INTEGRATED NETWORK PHARMACOLOGY AND MOLECULAR DOCKING BASED IDENTIFICATION OF ANTI RHEUMATOID ARTHRITIS POTENTIAL OF LANTANA CAMARA

Intan Permata Putri; Agustina; Reka; Siti Rahmawati Ondjo; Ruslin; Muhammad Arba

doi:10.22270/ujpr.v11i2.1544

Intan Permata Putri Faculty of Pharmacy, Halu Oleo University, Kendari, Indonesia.
Agustina Faculty of Pharmacy, Halu Oleo University, Kendari, Indonesia.
Reka Faculty of Pharmacy, Halu Oleo University, Kendari, Indonesia.
Siti Rahmawati Ondjo Faculty of Pharmacy, Halu Oleo University, Kendari, Indonesia.
Ruslin Faculty of Pharmacy, Halu Oleo University, Kendari, Indonesia.
Muhammad Arba Faculty of Pharmacy, Halu Oleo University, Kendari, Indonesia.

10.22270/ujpr.v11i2.1544

Keywords:

Lantana camara, molecular docking, natural products, network pharmacology, rheumatoid arthritis

Abstract

Aim and Objectives: This study aimed to elucidate the potential anti-rheumatoid arthritis mechanisms of Lantana camara L. using an integrated approach combi-ning LC–HRMS, network pharmacology, and molecular docking.

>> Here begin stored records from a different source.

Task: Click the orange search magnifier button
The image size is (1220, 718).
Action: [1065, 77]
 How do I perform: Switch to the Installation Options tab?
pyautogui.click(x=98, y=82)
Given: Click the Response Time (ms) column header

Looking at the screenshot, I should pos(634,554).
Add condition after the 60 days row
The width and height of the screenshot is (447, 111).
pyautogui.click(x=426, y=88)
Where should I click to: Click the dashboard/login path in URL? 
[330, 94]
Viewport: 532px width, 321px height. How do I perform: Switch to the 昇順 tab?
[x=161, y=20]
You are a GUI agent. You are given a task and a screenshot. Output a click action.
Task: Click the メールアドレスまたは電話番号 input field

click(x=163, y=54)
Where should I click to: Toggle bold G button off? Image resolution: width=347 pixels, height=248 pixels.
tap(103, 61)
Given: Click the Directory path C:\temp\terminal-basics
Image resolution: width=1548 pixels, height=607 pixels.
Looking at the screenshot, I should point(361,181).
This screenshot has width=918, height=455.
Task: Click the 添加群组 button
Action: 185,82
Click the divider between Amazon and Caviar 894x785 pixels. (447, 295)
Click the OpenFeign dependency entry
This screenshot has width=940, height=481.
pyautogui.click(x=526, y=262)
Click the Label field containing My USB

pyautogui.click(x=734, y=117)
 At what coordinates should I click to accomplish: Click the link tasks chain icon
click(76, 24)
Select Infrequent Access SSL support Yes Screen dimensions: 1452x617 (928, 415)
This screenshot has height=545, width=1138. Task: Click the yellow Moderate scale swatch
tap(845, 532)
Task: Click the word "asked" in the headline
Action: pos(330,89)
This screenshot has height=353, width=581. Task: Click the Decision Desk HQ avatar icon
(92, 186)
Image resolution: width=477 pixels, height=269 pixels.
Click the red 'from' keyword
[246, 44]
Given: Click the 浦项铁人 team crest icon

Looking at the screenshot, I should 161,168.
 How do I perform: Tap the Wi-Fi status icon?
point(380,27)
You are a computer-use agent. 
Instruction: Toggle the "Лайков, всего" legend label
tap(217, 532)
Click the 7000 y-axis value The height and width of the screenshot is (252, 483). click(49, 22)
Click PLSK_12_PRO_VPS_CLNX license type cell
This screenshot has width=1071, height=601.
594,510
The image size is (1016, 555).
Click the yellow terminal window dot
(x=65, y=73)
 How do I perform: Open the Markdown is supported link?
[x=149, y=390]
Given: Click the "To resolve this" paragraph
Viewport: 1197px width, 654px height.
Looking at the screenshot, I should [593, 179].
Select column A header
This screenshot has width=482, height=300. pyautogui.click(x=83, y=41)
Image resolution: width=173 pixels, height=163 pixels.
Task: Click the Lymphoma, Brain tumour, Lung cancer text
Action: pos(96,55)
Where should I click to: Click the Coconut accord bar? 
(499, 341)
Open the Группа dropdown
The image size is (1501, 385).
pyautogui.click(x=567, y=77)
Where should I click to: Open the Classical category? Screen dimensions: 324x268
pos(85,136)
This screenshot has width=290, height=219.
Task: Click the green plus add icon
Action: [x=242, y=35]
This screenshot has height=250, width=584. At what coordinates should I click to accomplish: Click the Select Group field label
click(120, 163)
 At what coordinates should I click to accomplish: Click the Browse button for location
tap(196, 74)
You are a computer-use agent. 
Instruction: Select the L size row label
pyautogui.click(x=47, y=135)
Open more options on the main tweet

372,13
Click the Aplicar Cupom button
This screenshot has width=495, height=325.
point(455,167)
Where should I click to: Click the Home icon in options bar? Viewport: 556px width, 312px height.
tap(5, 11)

Methods: From the methanolic extract of L. camara, 83 compounds were identified. Among these, 17 met the drug likeness criteria and were selected for further investigation. Target prediction and disease gene integration revealed 15 overlapping targets associated with RA. Protein-protein interaction (PPI) network analysis and functional enrichment analysis were performed to identify hub targets and key pathways. Molecular docking was then conducted to evaluate binding affinities of selected compounds.

Results: PPI network analysis identified key hub targets such as IL6, APP, MMP2, ITGB2, PLAU, MMP14, TTR, and MPO. Functional enrichment analysis showed significant involvement in the IL-17 signalling pathway. Molecular docking revealed that Compound 19 had the strongest binding affinity to MMP2 (−9.069 kcal/mol), outperforming aspirin, and exhibited binding energy comparable to prednisolone against IL-6 with a greater number of hydrogen bond interactions. Compound 12 also showed notable interactions, albeit with lower affinity.

Conclusion: Compound 19 emerged as a promising multi-target candidate with potential anti-RA activity through modulation of key inflammatory mediators, including IL-6, MMP2, and MPO. These findings support the traditional use of L. camara in rheumatism and highlight its potential as a source of novel anti-inflammatory agents. Further experimental validation is needed. The docking protocol was validated by redocking the native ligand (RMSD < 2.0 Å). Although these in silico findings are promising, experimental validation using in vitro enzyme inhibition assays and in vivo RA animal models is required to confirm the therapeutic potential of Compound 19.